┏━━

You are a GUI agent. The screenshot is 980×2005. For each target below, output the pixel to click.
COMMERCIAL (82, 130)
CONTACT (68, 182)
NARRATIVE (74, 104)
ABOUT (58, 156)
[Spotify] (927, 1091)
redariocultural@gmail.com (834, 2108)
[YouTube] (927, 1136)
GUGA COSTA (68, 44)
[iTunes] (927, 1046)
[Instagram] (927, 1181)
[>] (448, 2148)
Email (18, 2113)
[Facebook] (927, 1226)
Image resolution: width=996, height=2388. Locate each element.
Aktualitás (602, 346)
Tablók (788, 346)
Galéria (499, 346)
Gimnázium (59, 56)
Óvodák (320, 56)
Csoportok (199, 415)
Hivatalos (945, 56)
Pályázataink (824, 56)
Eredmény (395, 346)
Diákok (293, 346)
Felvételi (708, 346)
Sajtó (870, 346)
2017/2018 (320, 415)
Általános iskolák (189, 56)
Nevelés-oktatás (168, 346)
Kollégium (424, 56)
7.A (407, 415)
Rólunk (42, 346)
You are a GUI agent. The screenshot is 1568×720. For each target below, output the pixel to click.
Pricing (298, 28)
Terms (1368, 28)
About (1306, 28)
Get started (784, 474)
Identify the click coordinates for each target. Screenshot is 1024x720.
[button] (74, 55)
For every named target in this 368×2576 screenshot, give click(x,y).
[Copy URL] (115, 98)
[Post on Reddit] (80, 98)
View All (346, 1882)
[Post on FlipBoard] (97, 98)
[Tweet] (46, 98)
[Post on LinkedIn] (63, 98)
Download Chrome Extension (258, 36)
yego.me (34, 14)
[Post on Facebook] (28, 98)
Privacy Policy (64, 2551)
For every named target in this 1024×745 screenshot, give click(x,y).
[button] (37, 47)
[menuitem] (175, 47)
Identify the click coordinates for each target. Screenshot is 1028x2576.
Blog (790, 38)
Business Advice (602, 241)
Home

┗━━

Gather every line of the records above that contains the string "output", and reproduce each such line in full.

You are a GUI agent. The screenshot is 980×2005. For each target below, output the pixel to click.
You are a GUI agent. The screenshot is 1568×720. For each target below, output the pixel to click.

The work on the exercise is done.